Everybody remembers the final shot from Adam Sandler's legendary film "Happy Gilmore." The hockey player-turned-professional golfer with the massive drive spends the whole film perfecting his golf game, beating up alligators (and Bob Barker) in the process. The culmination of the final round is one final putt to beat everybody's least favorite person in Shooter McGavin (played to perfection by Christopher McDonald) to win the Tour Championship, put on the gold jacket and win Happy's grandmother's house back.

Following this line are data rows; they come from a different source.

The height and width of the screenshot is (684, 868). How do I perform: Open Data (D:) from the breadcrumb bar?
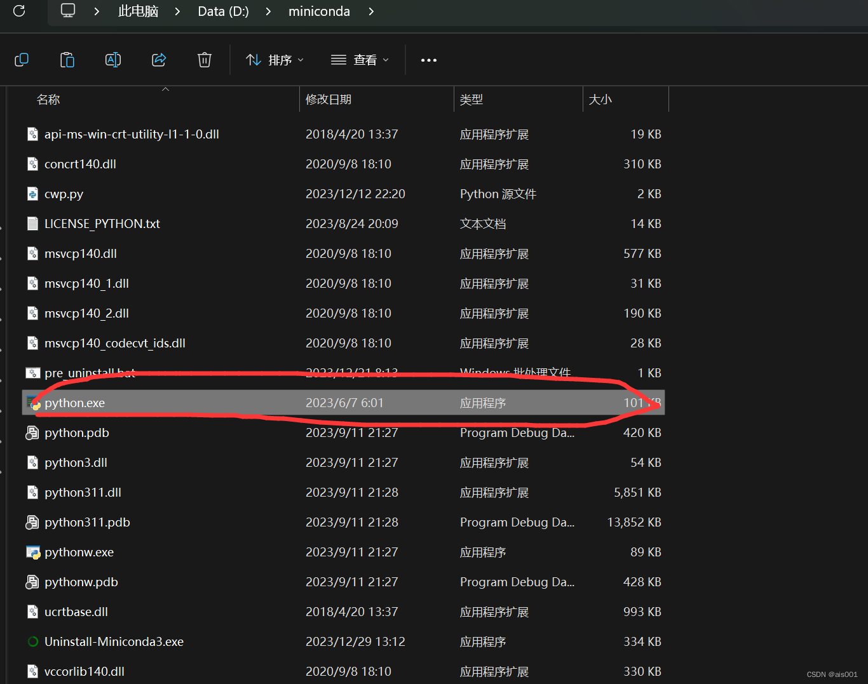(222, 11)
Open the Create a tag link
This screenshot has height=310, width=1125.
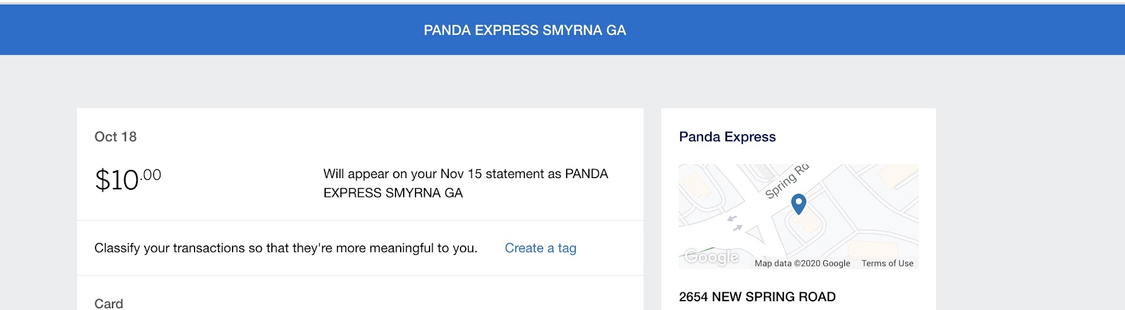540,248
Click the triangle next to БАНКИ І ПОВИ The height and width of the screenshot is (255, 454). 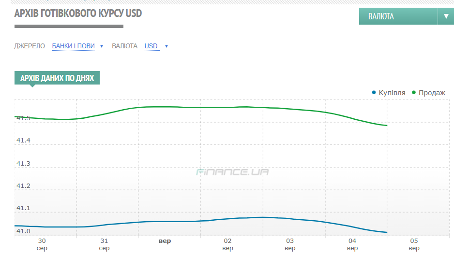tap(102, 46)
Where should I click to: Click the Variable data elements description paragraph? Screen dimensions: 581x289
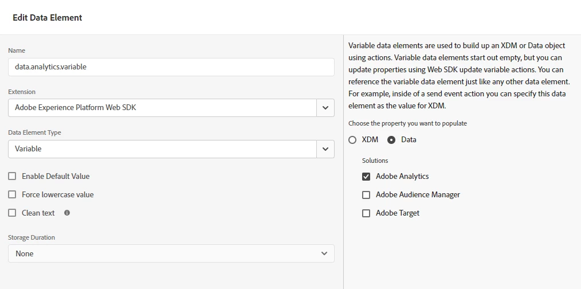point(458,76)
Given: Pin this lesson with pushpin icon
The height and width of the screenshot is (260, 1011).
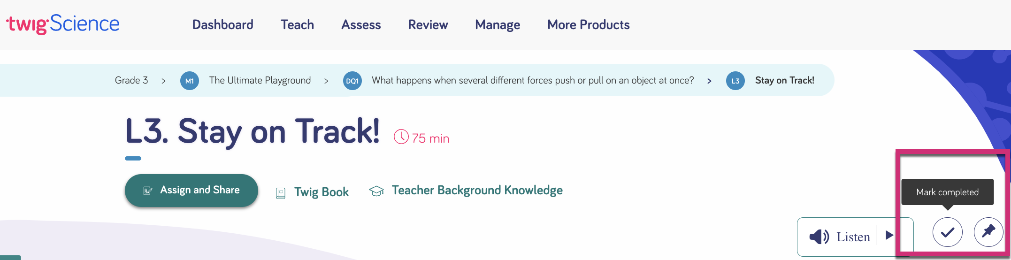Looking at the screenshot, I should 988,232.
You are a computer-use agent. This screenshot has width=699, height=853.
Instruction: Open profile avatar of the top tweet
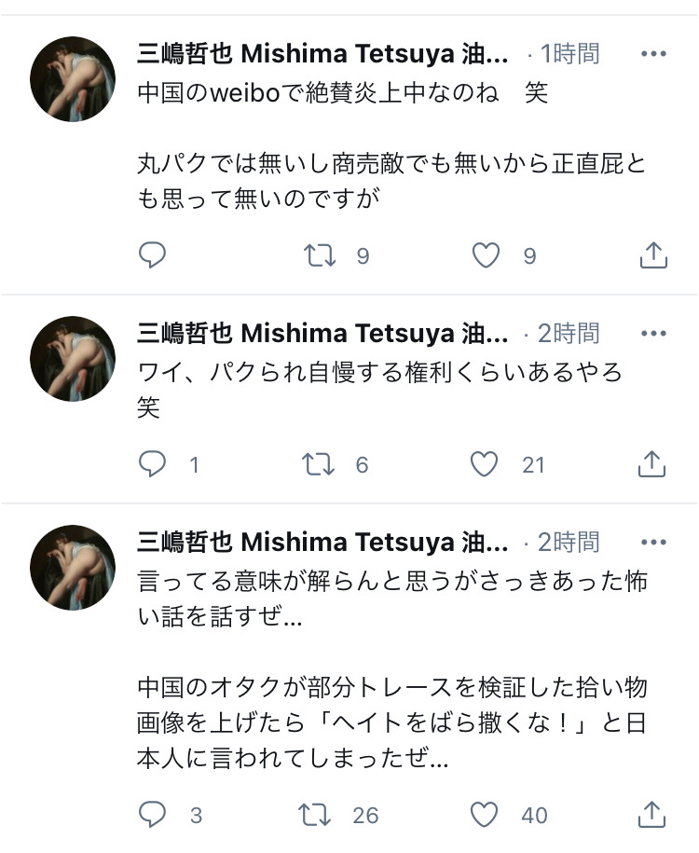[73, 79]
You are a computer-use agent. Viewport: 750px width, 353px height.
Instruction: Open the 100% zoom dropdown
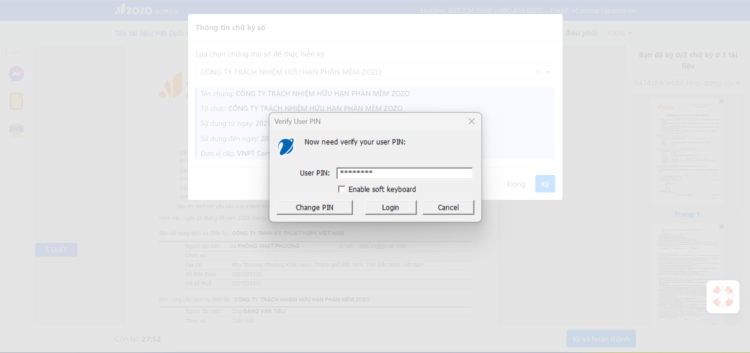[620, 33]
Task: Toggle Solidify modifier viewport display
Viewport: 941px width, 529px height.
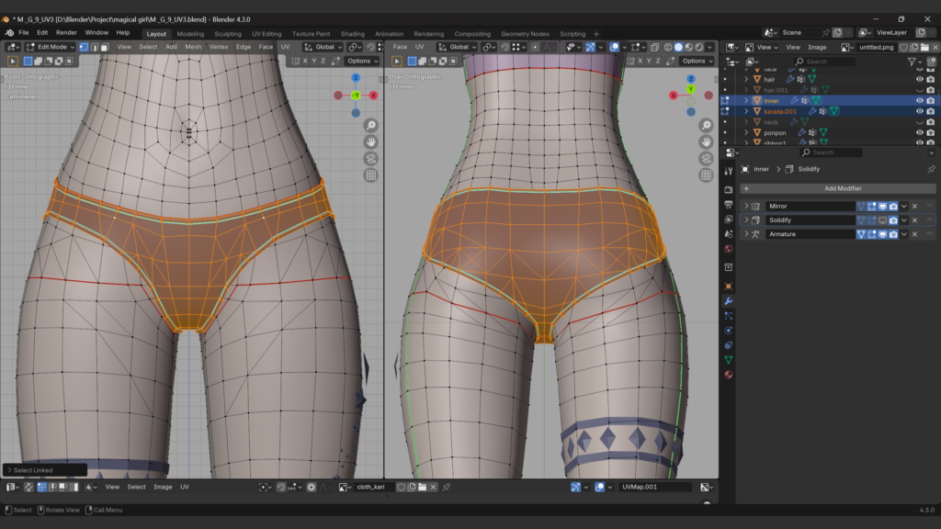Action: (882, 220)
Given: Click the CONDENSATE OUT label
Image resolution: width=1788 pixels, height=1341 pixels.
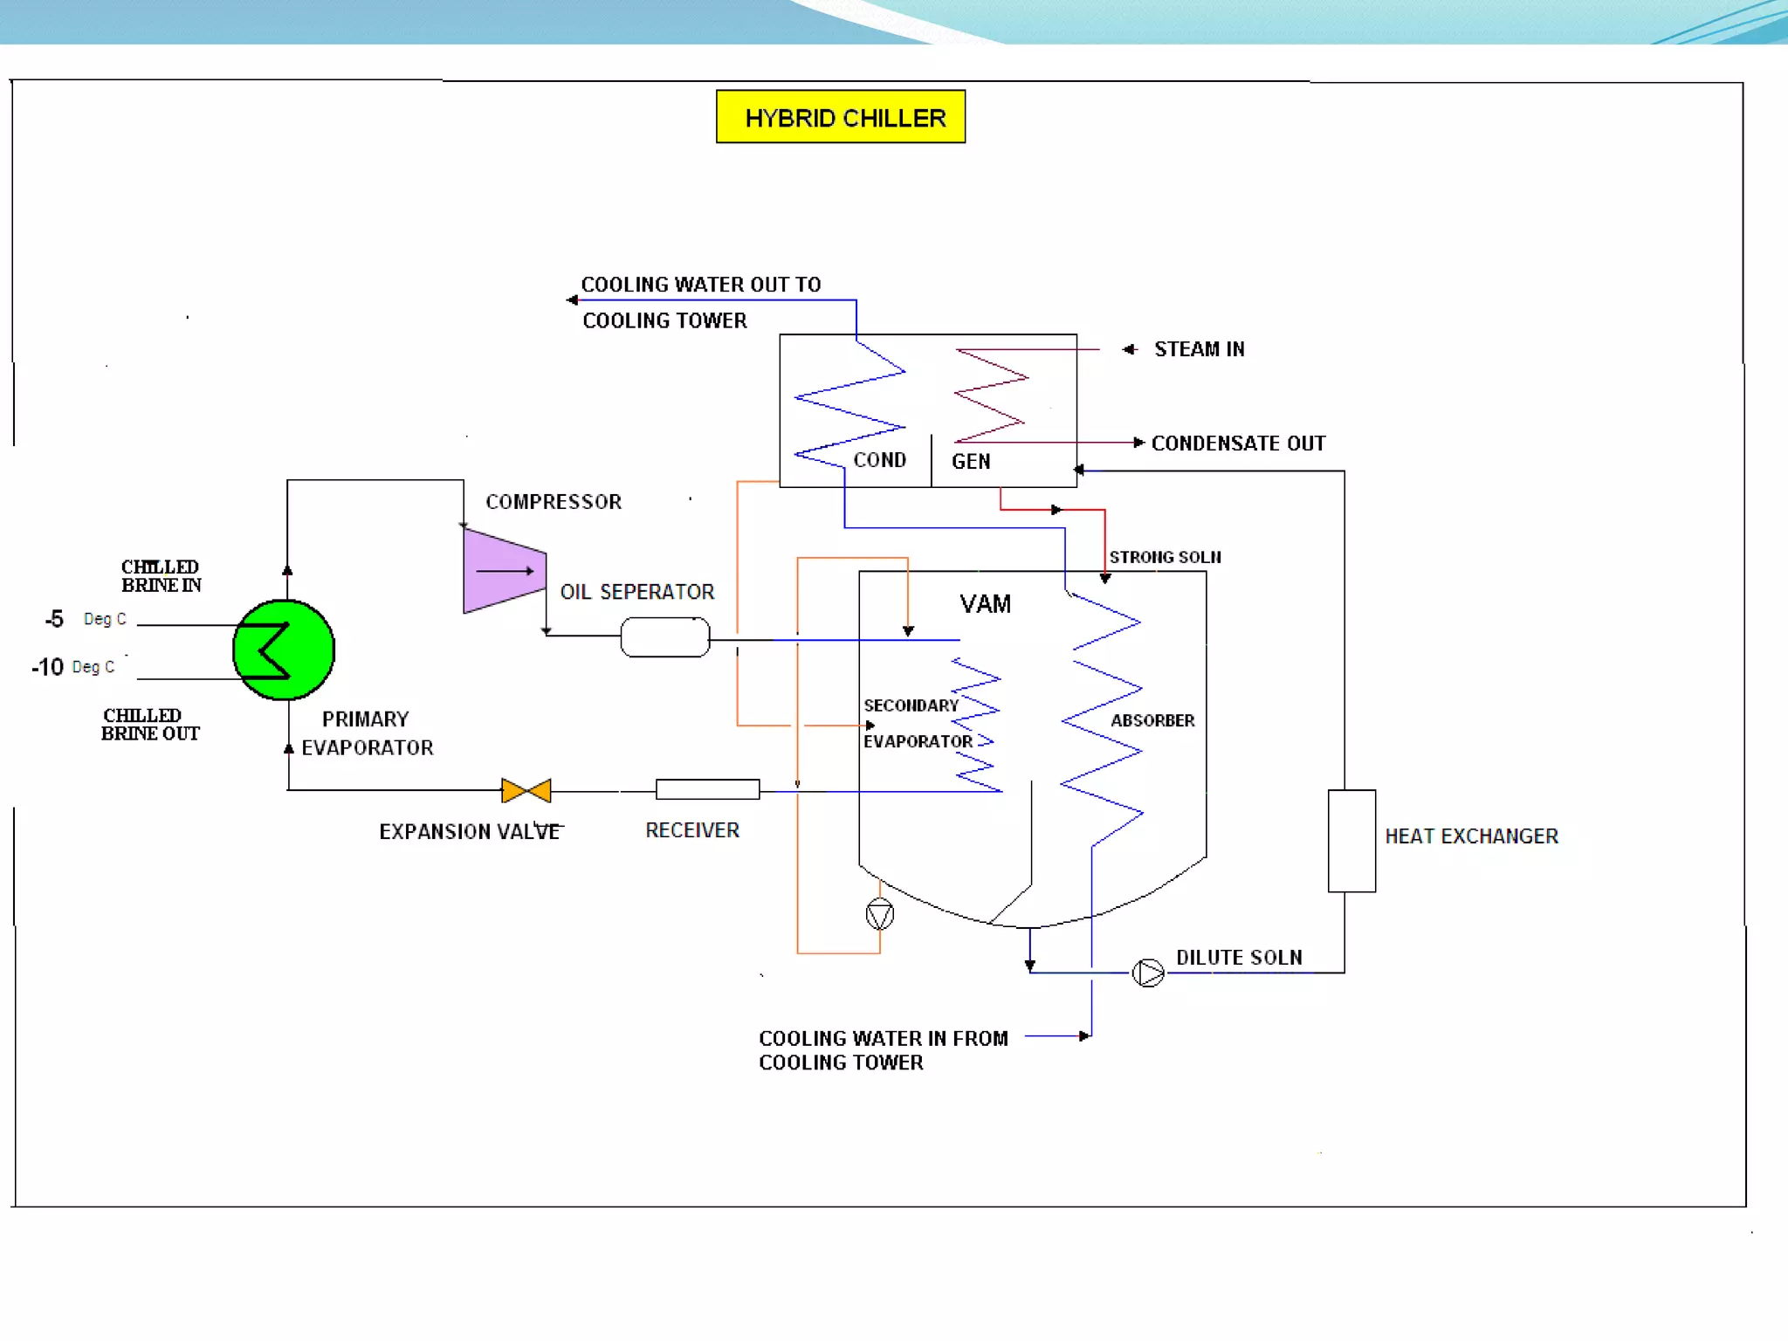Looking at the screenshot, I should (1238, 444).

As Happy is lining up that winning putt on the 18th green, a TV tower that had been driven into by Shooter's henchman falls between the ball and hole. Shooter exclaims that he has "play the ball as it lies" because he hit it off "Frankenstein's foot" (lol, Mr. Larson). Doug, the commissioner, played by Dennis Dugan, agrees and Happy goes ahead and hits the most remarkable ricochet shot in the history of golf cinema.
But was Shooter and Doug right that Happy had to play that ball as is? What were to happen if something similar happened in real life at the Masters in Augusta? Here's what we found.
No, Happy Did Not Have to Play That "As It Lies"
Of course not. How ridiculous is that? Imagine right before Tiger Woods made that iconic chip on the 16th hole at the 2005 Masters — the one that paused briefly before falling in the hole — that a tree snapped and fell in his line. Do you think Masters officials would have just said, "tough snot, hit the ball"? No.
And for proof of that, I wanted to dig into the real rules of the PGA. GolfMagic interviewed a PGA rules expert who had this to say:
"When the ball lies on the putting green and there is interference on the line of a putt from an abnormal course condition then the player may take free relief by placing the original ball or another ball on the spot of the nearest point of relief. The nearest point of relief may be on the putting green or in the general area.
"It should be noted that this relief is optional, so Happy was entitled to play the ball as it lay. History will tell us that despite being given an incorrect ruling Happy Gilmore saw the shot via the windscreen of the VW Beetle, via the pipes and out of the scaffolding tube, took it on and holed it to the joy and amazement of Mr. Larson, Lee Trevino and of course the lovely Virginia."
So, Happy technically still could have gone for his head-turning, off-the-Volkswagen-windshield shot, but he didn't have to. But where exactly could he have placed his ball in this "point of relief"? The Minnesota Golf Association has a page that explains it pretty well, saying that a golfer could place the ball at "the nearest point of complete relief where both physical and line of sight interference no longer exist."
But because I'm a visual person and I'm sure you are too, I'll show you how I interpret that:
It's hard to tell exactly where the hole is, but we can assume it's somewhere just past the TV tower. That means the point of relief would have been all the way around it, so long as there's a clear path to the hole.
Happy could have had a much easier shot if the made-up Tour Championship followed actual golf rules. Then again, we wouldn't have been gifted with the greatest golf shot in film history.